Shortly after the news was made public, I wrote Dudley a letter. A friend who works on the Paramount lot managed to get me his home address in New Jersey, where he was then living and being treated at local hospitals. I reminded Dudley of our two meetings. "I know that you'll remember these, because you bowled me over by remembering me after our first, brief meeting" I told him. I went on to say how sad I was to hear about his condition, and to wish him strength and send him my love. "...whatever accolades or awards have come your way, you are surely aware that you've richly deserved all of them, and every bit of good press or glowing reviews you've ever had. You've made the world a far better place for your presence and your work here. Aside from all the professional acclaim that's so rightly yours, I'd just like you to know that you have significantly enriched at least one regular person's life (that'd be mine...) and that I shall always remember you for the simple kindness you showed me on those occasions-- as well as your contagious, cackling laughter, amply in evidence both times. Thank you for the great memories..." 

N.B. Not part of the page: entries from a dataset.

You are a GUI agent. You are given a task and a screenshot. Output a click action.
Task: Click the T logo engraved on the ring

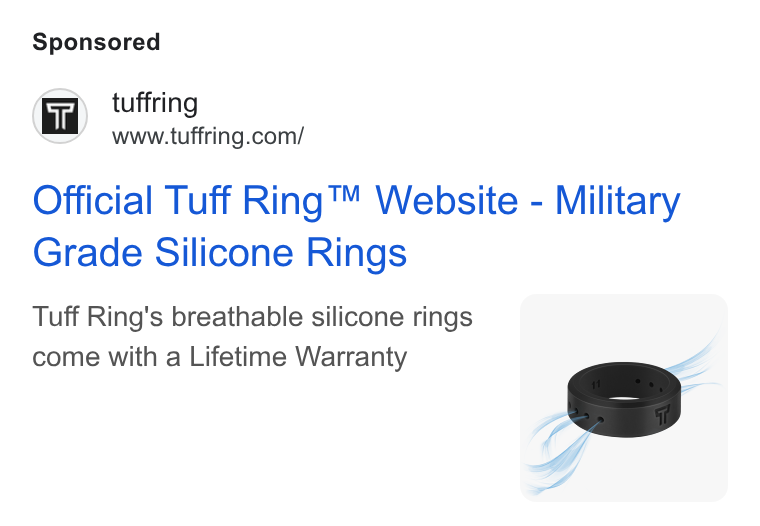click(x=662, y=416)
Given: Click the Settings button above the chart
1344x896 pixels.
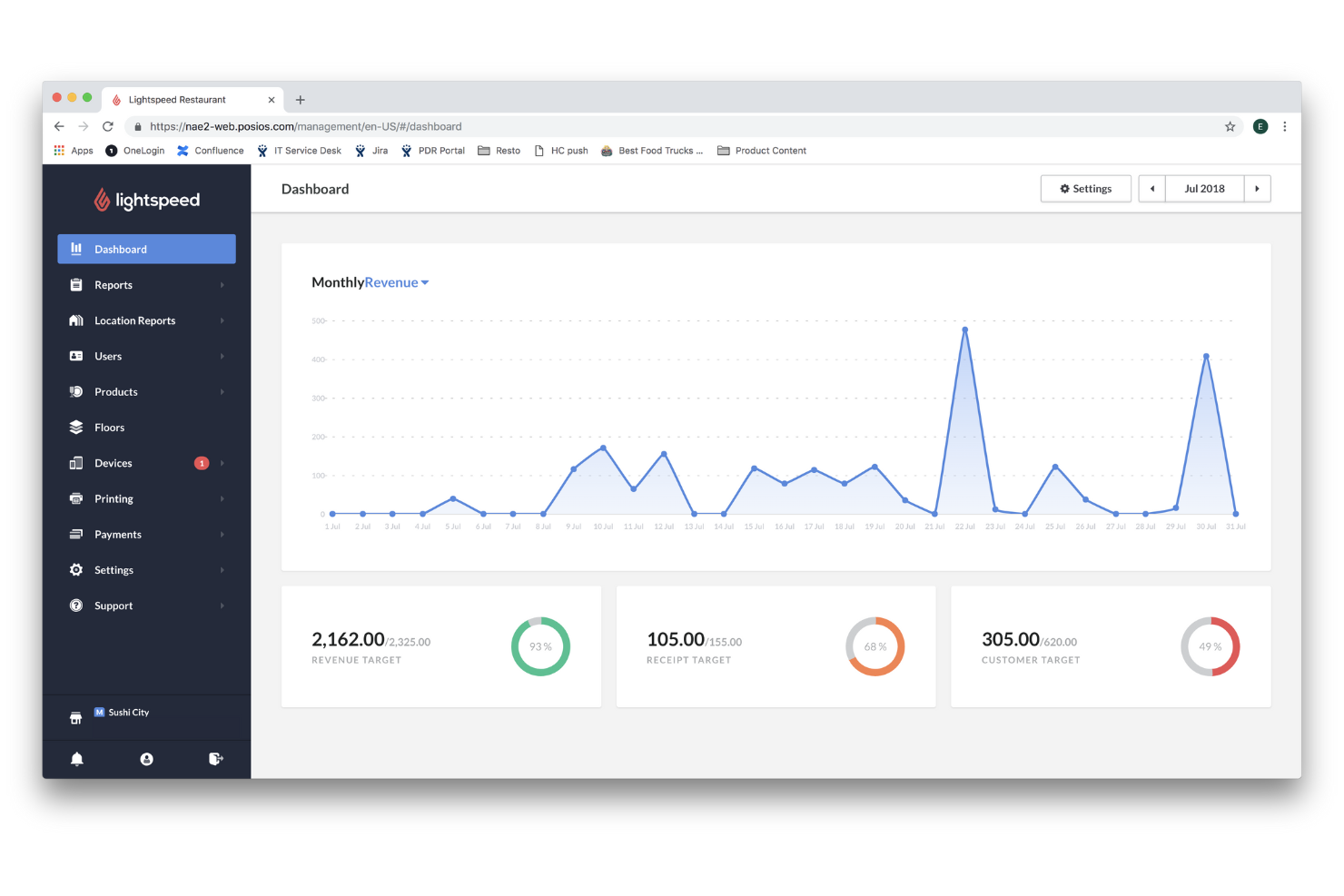Looking at the screenshot, I should [x=1085, y=188].
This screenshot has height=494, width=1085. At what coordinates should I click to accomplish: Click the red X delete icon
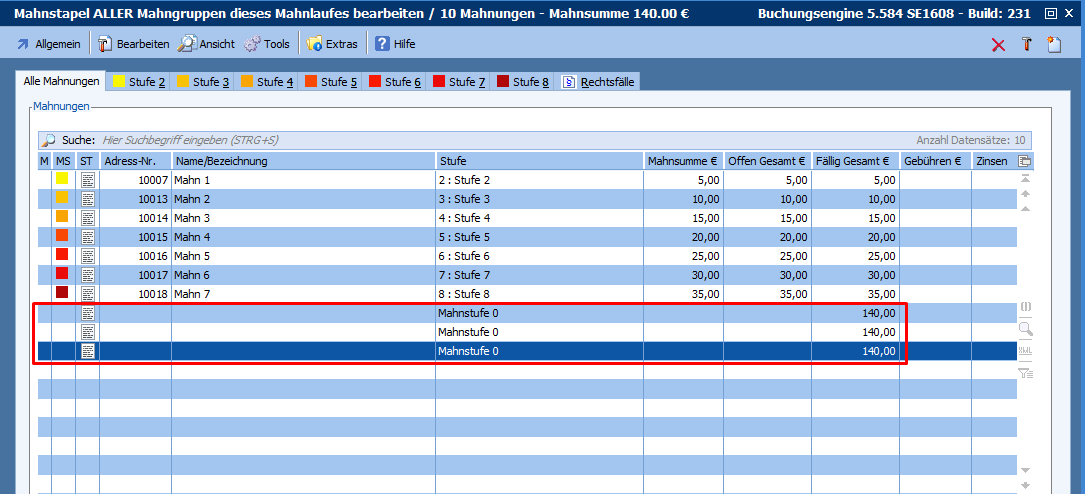(x=998, y=44)
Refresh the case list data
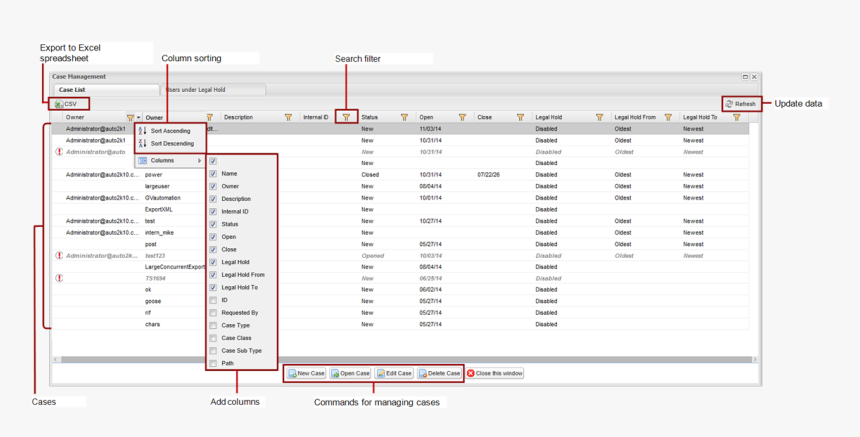 741,104
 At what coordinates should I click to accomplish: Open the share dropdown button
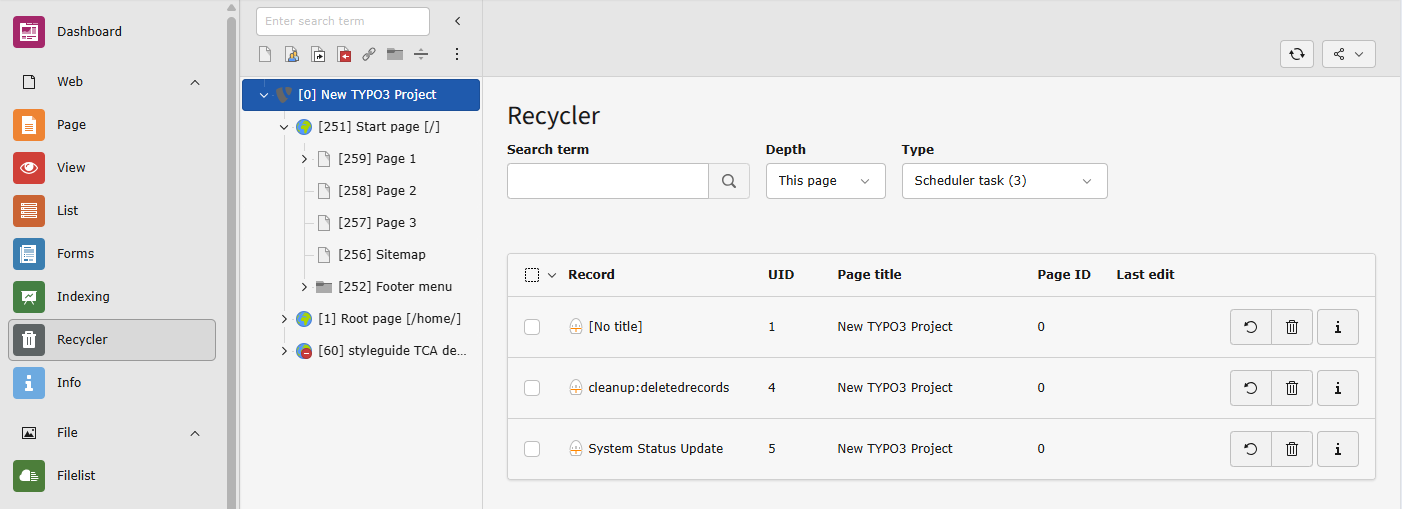1348,54
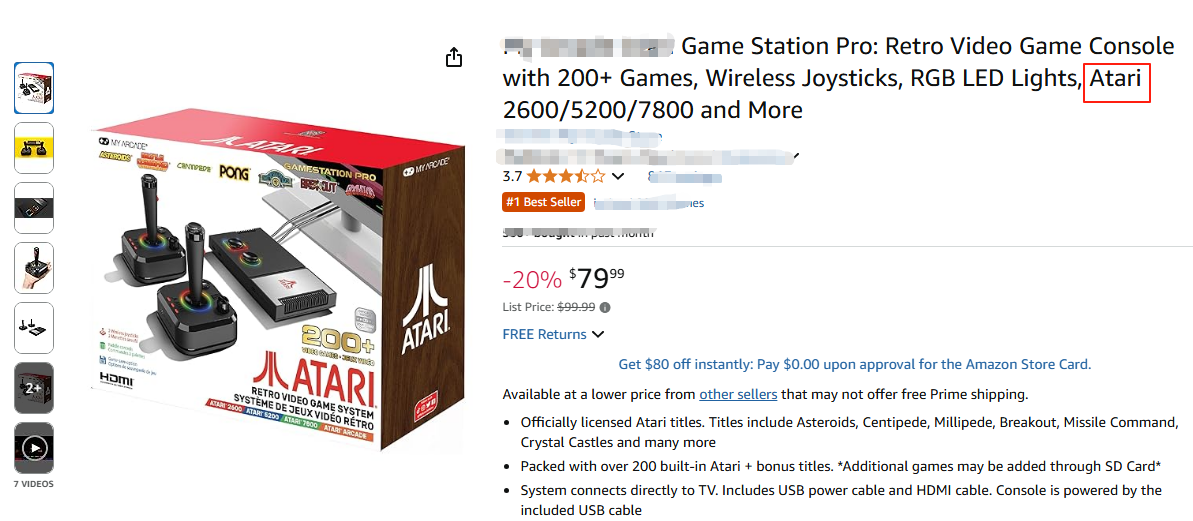The height and width of the screenshot is (521, 1193).
Task: Expand the FREE Returns dropdown
Action: pos(598,334)
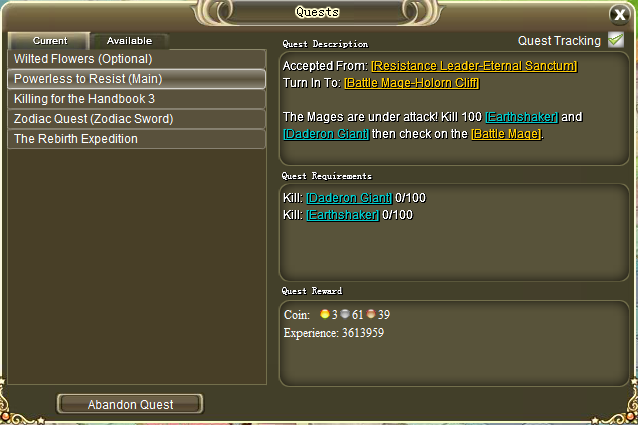Click the Daderon Giant link in the description
Image resolution: width=638 pixels, height=425 pixels.
click(x=326, y=134)
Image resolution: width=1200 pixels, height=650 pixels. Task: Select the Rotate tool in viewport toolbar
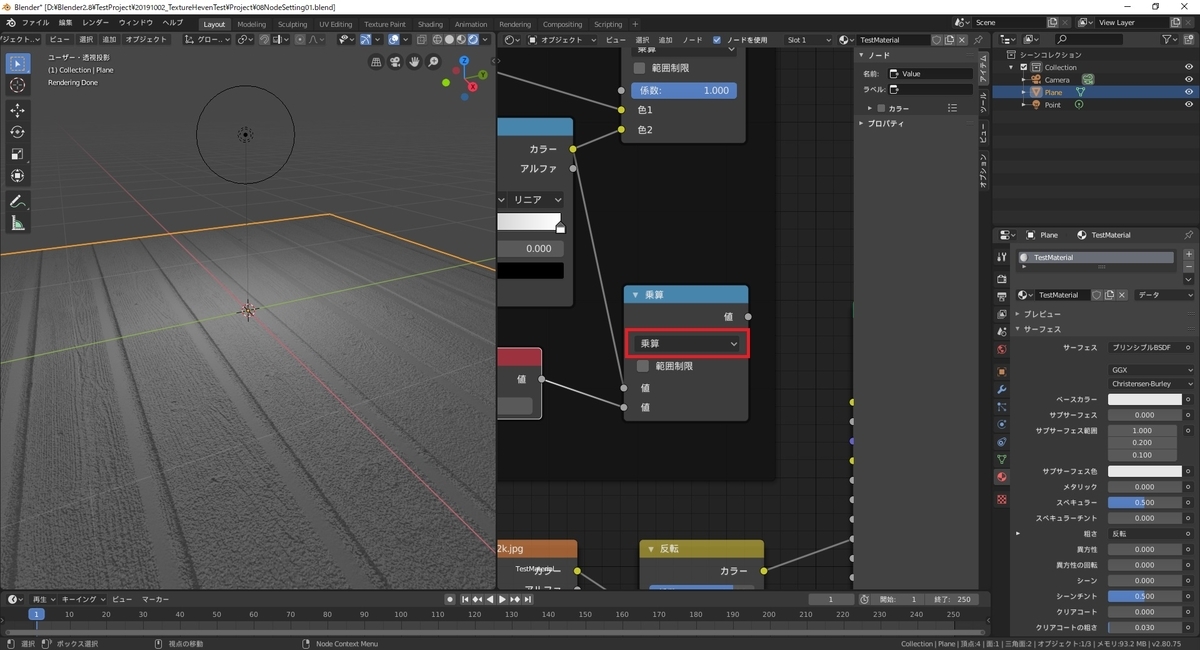[x=17, y=132]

June, 2001: Prince Charles—an ardent fan—honors Dudley with a Commander of the British Empire award at Buckingham Palace for his lifetime of achievements It was Dudley's last public appearance.

I didn't get an answer. A few months later-- on March 27th, 2002 -- Dudley Moore died. It was the same day that director Billy Wilder and comedian Milton Berle died, and coincidentally the same day I launched the Quit Buddies website. I'd like to think that he got my letter-- I'd marked it "PERSONAL"-- and that perhaps his caregiver read it to him. I'd like to think he remembered me-- and that maybe he laughed.